The mixture was polymerized by condensation at 230.degree. C. for 7
hours and further reacted at a reduced pressure of from 10 mmHg to
15 mmHg for 5 hours, to yield the low molecular weight polyester 1.
The low molecular weight polyester 1 had a number-average molecular
weight of 2,300, a weight-average molecular weight of 6,700, a peak
molecular weight of 3,800, a glass transition point (Tg) of
43.degree. C., and an acid value of 4 mg KOH/g.
(Preparation of Intermediate Polyester)
[0136] In a reactor equipped with a condenser, a stirrer and a
nitrogen gas feed tube were placed 682 parts of ethylene oxide (2,
mole) adduct of bisphenol A, 81 parts of propylene oxide (2 mole)
adduct of bisphenol A, 283 parts of terephthalic acid, 22 parts of
trimellitic anhydride, and 2 parts of dibutyltin oxide. The mixture
was reacted at 230.degree. C. for 7 hours and further reacted under
a reduced pressure of from 10 mmHg to 15 mmHg for 5 hours, to yield
an intermediate polyester 1.
[0137] The intermediate polyester 1 had a number-average molecular
weight of 2,200, a weight-average molecular weight of 9,700, a peak
molecular weight of 3,000, a glass transition point (Tg) of
54.degree. C., an acid value of 0.5 mg KOH/g, and a hydroxyl group
value of 52 mg KOH/g.
[0138] Next, in a reactor equipped with a condenser, a stirrer and
a nitrogen gas feed tube were placed 410 parts of the intermediate
polyester 1, 89 parts of isophoronediisocyanate, and 500 parts of
ethyl acetate. The mixture was reacted at 100.degree. C. for 5
hours to provide prepolymer 1. The prepolymer 1 contained 1.53% by
mass of free isocyanate.
(Preparation of Ketimine Compound)
[0139] In a reactor equipped with a stirring rod and a thermometer
were placed 170 parts of isophoronediamine and 75 parts of methyl
ethyl ketone. The mixture was then reacted at 50.degree. C. for 4.5
hours to yield ketimine compound 1. The amine value for the
ketimine compound 1 was 417 mg KOH/g.
(Preparation of Master Batch)
[0140] A total of 1,200 parts of water, 540 parts of carbon black
(Printex 35 made by Degussa AG; DBP oil absorbance: 42 ml/100 mg;
pH: 9.5), and 1,200 parts of a low molecular polyester 1 were mixed
using a HENSCHEL MIXER (made by Mitsui Mining Co., Ltd). After
kneading at 130.degree.

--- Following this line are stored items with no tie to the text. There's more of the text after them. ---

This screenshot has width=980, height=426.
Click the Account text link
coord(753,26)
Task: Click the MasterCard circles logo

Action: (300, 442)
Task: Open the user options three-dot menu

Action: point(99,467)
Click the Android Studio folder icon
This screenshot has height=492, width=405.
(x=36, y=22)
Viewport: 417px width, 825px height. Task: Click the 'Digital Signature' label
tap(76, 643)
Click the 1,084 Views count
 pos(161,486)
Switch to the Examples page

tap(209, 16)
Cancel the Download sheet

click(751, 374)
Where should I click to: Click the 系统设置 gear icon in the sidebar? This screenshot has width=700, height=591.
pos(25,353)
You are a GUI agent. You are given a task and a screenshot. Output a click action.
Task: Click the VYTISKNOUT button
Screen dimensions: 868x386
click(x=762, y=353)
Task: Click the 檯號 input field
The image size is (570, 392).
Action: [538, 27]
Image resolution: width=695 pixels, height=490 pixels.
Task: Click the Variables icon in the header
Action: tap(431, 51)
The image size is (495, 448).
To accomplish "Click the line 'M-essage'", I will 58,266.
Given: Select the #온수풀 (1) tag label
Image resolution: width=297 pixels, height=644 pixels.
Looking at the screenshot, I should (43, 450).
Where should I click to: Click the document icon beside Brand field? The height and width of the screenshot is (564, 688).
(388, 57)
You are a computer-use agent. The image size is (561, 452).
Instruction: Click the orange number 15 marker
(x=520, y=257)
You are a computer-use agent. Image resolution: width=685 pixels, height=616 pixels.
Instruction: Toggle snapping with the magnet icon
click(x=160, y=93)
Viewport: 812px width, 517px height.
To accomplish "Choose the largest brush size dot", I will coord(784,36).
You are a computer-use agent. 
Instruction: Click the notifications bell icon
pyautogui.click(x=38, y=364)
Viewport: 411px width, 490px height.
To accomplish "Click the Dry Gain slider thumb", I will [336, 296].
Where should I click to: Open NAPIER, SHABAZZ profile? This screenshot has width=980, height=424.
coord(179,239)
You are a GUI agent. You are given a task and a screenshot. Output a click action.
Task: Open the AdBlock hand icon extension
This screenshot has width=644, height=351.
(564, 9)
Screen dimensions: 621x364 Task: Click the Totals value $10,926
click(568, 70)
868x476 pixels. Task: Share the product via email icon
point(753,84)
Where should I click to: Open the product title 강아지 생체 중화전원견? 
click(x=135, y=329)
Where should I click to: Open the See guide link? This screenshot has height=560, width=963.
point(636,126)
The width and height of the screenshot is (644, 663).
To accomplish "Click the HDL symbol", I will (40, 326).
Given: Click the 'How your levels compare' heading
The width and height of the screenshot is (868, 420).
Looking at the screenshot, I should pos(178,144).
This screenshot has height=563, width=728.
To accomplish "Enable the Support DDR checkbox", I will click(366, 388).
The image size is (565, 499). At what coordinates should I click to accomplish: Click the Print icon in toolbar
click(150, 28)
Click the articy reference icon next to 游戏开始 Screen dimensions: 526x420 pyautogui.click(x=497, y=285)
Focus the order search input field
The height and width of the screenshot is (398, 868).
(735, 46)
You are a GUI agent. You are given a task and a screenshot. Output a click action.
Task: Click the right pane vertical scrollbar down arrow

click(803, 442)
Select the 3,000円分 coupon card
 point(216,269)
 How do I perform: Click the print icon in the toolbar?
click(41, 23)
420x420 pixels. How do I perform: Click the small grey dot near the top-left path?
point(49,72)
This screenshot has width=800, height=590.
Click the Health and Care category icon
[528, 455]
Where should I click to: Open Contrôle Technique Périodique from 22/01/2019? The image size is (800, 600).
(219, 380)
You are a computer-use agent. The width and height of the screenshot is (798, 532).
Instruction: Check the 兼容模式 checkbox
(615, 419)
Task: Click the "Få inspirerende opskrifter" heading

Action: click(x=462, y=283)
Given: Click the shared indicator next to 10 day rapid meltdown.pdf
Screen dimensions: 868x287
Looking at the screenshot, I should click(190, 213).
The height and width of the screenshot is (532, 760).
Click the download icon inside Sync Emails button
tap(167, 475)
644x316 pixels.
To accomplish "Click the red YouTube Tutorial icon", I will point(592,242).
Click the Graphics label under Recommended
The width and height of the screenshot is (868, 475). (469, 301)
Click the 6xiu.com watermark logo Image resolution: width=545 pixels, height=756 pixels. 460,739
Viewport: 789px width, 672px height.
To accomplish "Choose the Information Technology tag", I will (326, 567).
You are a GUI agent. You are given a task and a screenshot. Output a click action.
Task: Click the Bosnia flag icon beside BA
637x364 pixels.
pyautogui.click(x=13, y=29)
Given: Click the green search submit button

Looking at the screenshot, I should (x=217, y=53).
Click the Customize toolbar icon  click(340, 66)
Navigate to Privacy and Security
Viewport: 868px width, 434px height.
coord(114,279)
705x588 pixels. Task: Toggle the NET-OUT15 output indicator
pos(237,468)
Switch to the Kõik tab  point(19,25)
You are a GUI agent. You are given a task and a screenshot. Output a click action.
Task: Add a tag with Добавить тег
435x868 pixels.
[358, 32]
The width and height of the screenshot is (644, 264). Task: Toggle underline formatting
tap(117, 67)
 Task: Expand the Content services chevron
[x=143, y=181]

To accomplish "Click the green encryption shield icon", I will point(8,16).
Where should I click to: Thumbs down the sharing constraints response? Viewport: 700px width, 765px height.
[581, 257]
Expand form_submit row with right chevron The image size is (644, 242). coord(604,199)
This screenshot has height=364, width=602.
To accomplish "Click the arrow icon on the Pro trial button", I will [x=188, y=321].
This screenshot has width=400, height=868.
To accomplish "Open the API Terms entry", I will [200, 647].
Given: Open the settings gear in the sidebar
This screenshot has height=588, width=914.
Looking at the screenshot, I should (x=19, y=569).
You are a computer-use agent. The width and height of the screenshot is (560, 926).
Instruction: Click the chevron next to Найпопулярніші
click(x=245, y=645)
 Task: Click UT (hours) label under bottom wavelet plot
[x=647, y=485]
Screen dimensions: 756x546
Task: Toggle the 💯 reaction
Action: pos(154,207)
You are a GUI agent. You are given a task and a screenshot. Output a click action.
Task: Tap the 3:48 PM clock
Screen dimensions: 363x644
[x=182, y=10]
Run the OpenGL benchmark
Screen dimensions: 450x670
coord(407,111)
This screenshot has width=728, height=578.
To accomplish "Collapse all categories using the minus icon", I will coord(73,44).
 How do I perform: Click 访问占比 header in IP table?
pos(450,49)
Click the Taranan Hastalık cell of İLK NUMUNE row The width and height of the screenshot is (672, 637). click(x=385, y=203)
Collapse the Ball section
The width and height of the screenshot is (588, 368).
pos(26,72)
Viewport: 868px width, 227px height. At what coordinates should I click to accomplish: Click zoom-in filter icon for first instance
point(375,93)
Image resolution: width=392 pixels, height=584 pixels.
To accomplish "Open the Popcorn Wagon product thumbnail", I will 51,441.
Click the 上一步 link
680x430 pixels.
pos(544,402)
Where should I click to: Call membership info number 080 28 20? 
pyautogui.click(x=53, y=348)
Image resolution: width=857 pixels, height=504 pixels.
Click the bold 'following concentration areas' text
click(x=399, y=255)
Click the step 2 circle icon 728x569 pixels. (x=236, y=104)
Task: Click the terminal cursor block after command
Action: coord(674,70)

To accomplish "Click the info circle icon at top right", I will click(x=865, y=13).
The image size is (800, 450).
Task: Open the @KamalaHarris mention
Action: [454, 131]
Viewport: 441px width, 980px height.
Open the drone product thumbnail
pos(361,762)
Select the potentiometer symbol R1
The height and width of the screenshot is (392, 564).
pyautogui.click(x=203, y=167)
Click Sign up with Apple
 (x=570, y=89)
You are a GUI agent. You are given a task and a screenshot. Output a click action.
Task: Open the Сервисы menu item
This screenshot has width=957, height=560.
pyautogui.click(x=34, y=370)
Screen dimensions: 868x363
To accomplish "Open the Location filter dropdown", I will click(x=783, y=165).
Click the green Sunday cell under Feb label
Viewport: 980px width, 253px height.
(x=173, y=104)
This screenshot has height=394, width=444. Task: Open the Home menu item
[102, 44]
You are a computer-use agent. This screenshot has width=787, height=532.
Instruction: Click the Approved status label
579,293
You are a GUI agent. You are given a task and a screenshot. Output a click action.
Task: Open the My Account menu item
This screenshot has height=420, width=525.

C. for 1 hour using a two roll mill, the
mixture was cold-rolled and then pulverized in a pulverizer to
yield Master Batch 1.
(Preparation of Oil Phase)
[0141] In a reactor equipped with a stirring rod and a thermometer
were placed 378 parts of the low molecular weight polyester 1, 100
parts of paraffin wax with a melting point of 70.degree. C. (HNP-11
made by Nippon Seiro Co., Ltd.), and 947 parts of ethyl acetate
947. The mixture was heated to and held at 80.degree. C. for 5
hours while being stirred, and then cooled to 30.degree. C. over 1
hour. The mixture was then treated with 500 parts of the Master
Batch 1, 30 parts of organically-modified montmorillonite and 500
parts of ethyl acetate with stirring for 1 hour to yield a material
solution 1.
[0142] Next, 1,324 parts of the material solution 1 were placed in
a vessel, and the carbon black and wax components therein were
dispersed using a bead mill (ULTRAVISCO MILL made by Aimex Co.,
Ltd.) at a liquid feeding speed of 1 kg/hr, a disc circumferential
speed of 6 m/sec, filled 80% by volume with 0.5 mm diameter
zirconium beads. The procedure was repeated three times to disperse
the carbon black and wax. Next, 1,324 parts of the 65% by mass
ethyl acetate solution of the low molecular weight polyester 1 were
added to the dispersion, and the mixture was dispersed with two
repetitions of the above described procedures using the bead mill,
to a yield pigment wax dispersion 1 having a solid content of 50%
by mass.
(Emulsification to Solvent Removal)
[0143] In a vessel were placed 749 parts of the pigment wax
dispersion 1, 115 parts of the prepolymer 1, and 2.9 parts of the
ketimine compound 1, and the mixture was mixed at 5,000 rpm for 2
minutes using a T.K. HOMO MIXER (made by Tokushu Kika Kogyo Co.,
Ltd.). Next, the mixture was treated with 1,200 parts of the
aqueous phase 1 by mixing at 13,000 rpm for 25 minutes using the
T.K. HOMO MIXER, to yield an emulsified slurry 1.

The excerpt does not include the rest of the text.